Davis v. State

STRUBHAR, Presiding Judge:

Concurs in Part/Dissents in Part.

¶ 1 Although I agree with the majority’s decision to affirm Appellant’s Judgment and Sentence regarding Counts II and III, I dissent to the decision to affirm Count I. I would find that Appellant’s argument in Proposition I is meritorious, holding that Appellant’s convictions for both Larceny from a House and Larceny of an Automobile violated the statutory prohibition against double punishment under 21 O.S.1991, § 11. The evidence presented at trial supported the finding that Appellant stole the purse from the house with the ultimate objective of taking the truck keys from it and stealing the truck. This holding is supported by this Court’s analysis of section 11 in Hale v. State, 1995 OK CR 7, 888 P.2d 1027.

*128¶2 Although the majority states that its decision to uphold each of the larceny convictions is supported by an analysis under Hale, it goes on to criticize Hale, rejecting much of the language found therein.
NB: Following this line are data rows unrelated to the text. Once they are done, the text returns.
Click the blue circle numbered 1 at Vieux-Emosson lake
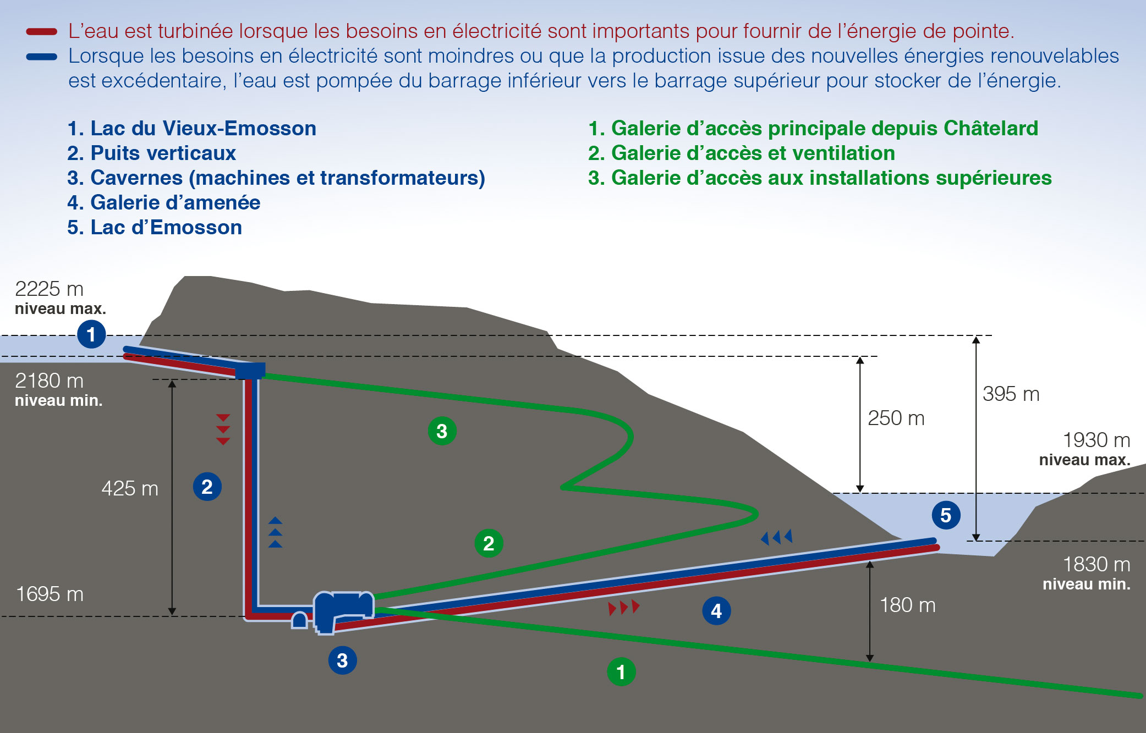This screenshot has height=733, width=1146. pos(91,334)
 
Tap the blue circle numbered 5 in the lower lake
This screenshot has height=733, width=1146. pos(946,515)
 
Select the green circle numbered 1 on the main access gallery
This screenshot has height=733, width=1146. pos(621,671)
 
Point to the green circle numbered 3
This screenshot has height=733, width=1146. pos(442,431)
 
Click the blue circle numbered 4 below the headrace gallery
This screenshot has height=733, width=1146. pos(716,610)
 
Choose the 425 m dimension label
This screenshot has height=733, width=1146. pos(130,488)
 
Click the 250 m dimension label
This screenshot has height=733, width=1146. pos(896,418)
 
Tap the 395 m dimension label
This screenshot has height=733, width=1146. pos(1011,394)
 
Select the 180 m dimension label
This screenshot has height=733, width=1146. pos(907,605)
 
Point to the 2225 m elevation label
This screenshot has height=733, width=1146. pos(49,289)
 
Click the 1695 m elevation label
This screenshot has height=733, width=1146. pos(50,594)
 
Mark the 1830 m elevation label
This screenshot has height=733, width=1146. pos(1096,564)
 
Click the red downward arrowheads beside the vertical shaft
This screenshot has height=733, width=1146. pos(223,429)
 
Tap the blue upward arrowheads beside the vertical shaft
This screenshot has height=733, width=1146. pos(275,532)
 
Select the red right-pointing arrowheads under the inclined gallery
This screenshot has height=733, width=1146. pos(624,607)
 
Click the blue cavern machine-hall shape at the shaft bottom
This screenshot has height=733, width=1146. pos(342,608)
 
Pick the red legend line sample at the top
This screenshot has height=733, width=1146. pos(42,32)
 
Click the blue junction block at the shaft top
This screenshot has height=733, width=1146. pos(250,371)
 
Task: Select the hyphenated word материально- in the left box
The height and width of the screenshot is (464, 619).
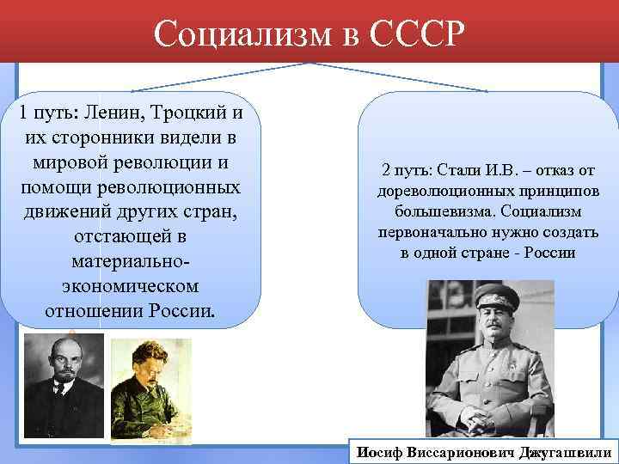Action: coord(130,259)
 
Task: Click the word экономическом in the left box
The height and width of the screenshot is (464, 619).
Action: coord(130,284)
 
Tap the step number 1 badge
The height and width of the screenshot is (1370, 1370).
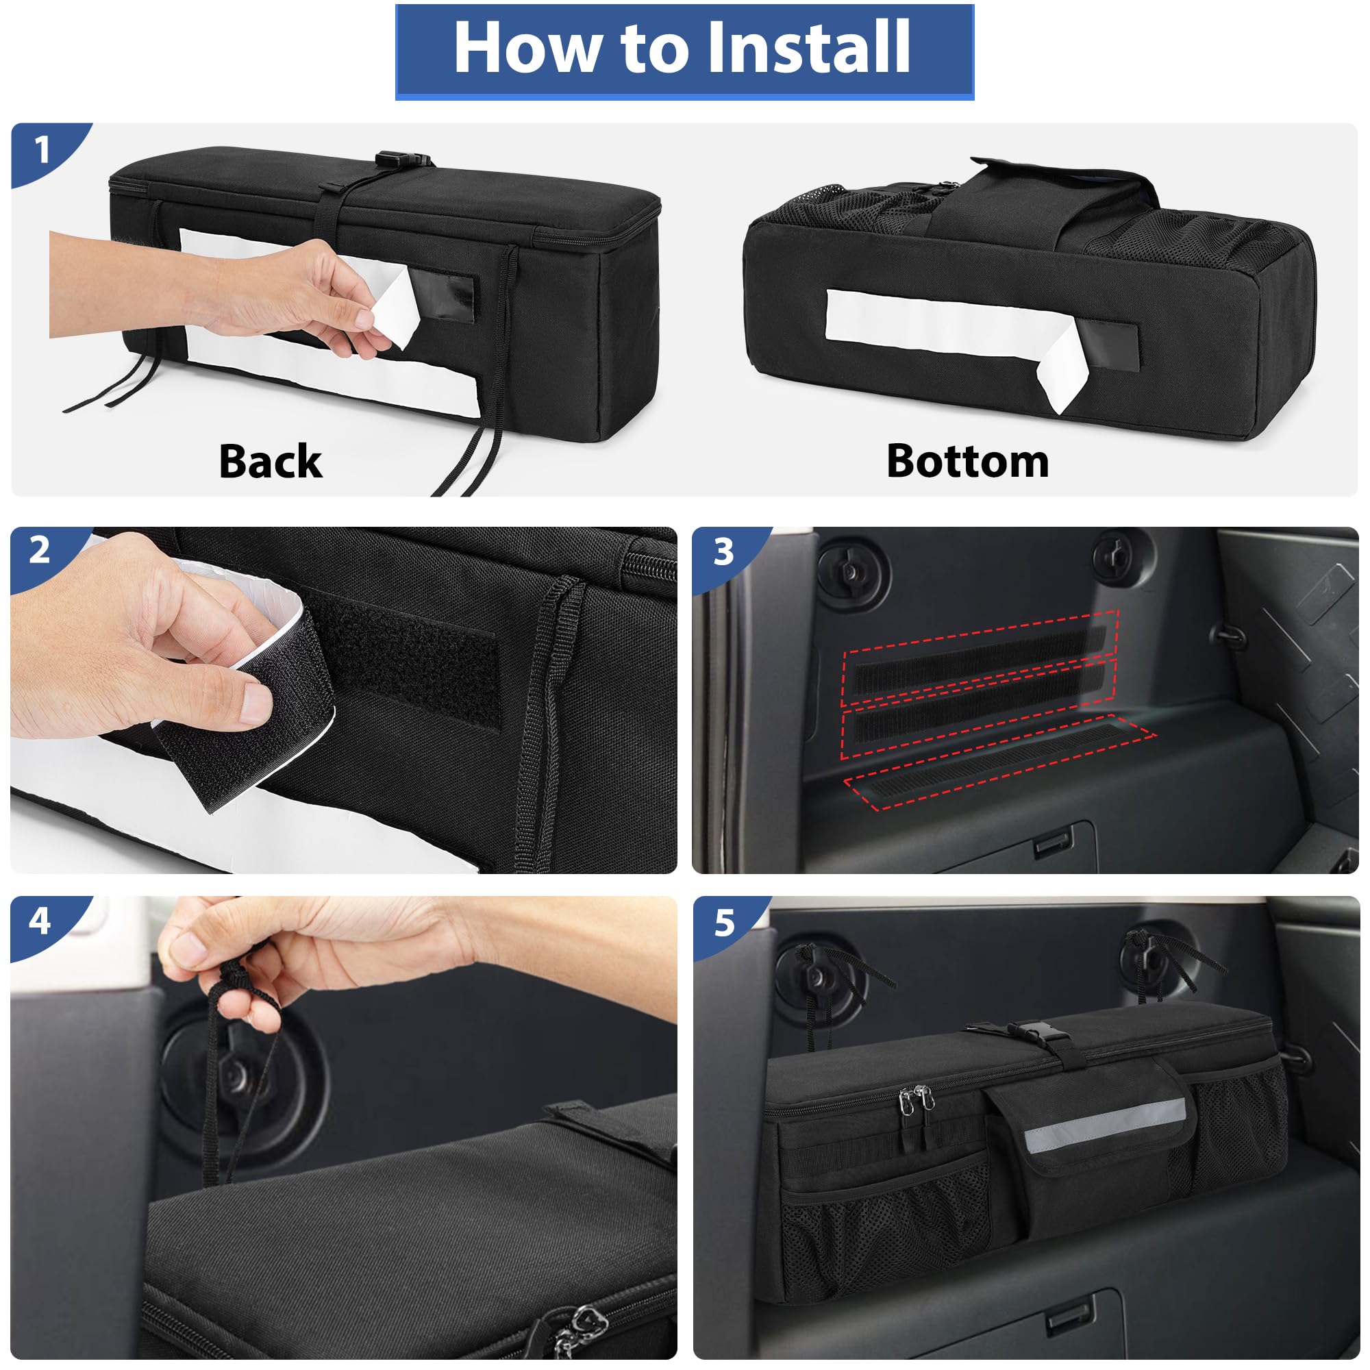[x=42, y=150]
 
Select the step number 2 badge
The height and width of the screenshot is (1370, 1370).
[x=40, y=550]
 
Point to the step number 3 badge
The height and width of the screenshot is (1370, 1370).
[x=723, y=551]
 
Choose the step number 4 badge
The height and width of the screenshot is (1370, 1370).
[x=40, y=921]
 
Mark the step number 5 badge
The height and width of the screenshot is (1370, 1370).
[x=723, y=923]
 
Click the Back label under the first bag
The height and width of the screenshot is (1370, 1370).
[x=270, y=462]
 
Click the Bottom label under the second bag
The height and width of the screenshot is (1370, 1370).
[x=967, y=462]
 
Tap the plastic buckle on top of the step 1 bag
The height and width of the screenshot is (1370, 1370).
[x=402, y=160]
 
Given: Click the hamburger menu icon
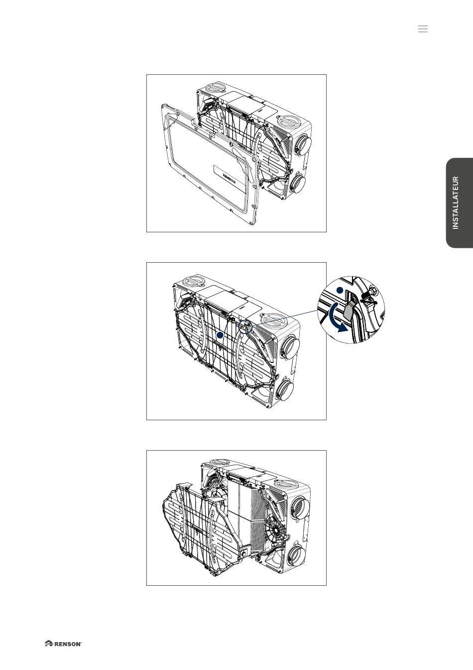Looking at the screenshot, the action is coord(423,29).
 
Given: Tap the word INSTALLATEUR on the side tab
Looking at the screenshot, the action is coord(456,203).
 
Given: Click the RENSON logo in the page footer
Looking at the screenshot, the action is coord(63,644).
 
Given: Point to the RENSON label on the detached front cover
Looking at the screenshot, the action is coord(230,178).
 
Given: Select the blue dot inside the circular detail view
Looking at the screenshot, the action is coord(340,290).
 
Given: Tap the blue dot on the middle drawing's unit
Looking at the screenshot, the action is coord(220,335).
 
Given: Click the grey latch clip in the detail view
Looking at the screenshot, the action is coord(349,312).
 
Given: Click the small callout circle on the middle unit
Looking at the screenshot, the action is coord(245,327).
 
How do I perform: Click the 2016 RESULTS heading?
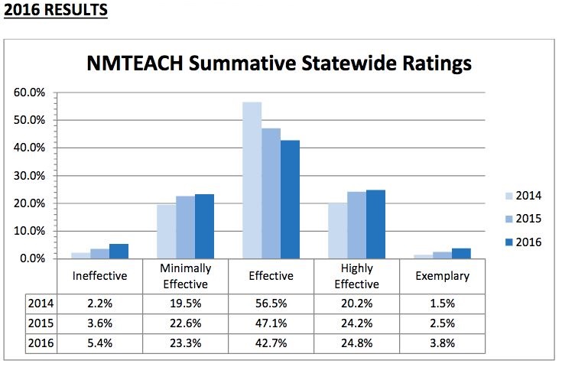coord(55,11)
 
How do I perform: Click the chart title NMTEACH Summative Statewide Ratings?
coord(278,63)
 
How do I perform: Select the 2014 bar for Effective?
coord(252,180)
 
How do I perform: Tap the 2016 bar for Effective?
coord(290,200)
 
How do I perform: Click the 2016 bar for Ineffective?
coord(119,251)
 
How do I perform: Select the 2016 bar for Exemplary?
coord(461,253)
The majority claims, without recitation of authority, that Hale is not based upon proper statutory construction and contains language which goes beyond what the legislature intended. It rejects as unfounded the language in Hale which holds that section 11 prohibits double punishment for crimes which are mere means to some other “ultimate objective,” or part of a “primary offense.” The majority dismisses this language as having no precedent in Oklahoma. In so ruling, the majority has disregarded a significant line of cases dating back to 1971, in which this Court utilized the language to which the majority objects. A thorough reading of Hale reveals that these cases are noted therein. See Hale, 1995 OK CR 7, at ¶ 3, n. 1, 888 P.2d at 1028, n. 1.

¶ 3 A review of these early cases reveals that this Court gave significant consideration to its statutory construction of section 11. The Court noted in Shackelford v. State, 1971 OK CR 49, 481 P.2d 163, that California had enacted a code provision identical to section 11. The Supreme Court of California had ruled in Neal v. State, 55 Cal.2d 11, 9 Cal.Rptr. 607, 611, 357 P.2d 839, 843-44 (1960), that under the California statutory prohibition against double punishment, “[i]f all of the offenses were incident to one objective, the defendant may be punished for any one of such offenses but not for more than one.” In Shackelford, 1971 OK CR 49, at ¶¶ 5-8, 481 P.2d at 165, this Court found this statutory construction to be sound and persuasive. Accordingly, I find that the majority’s rejection of this Court’s analysis in Hale is unnecessary to the disposition of this case and is not based upon established precedent.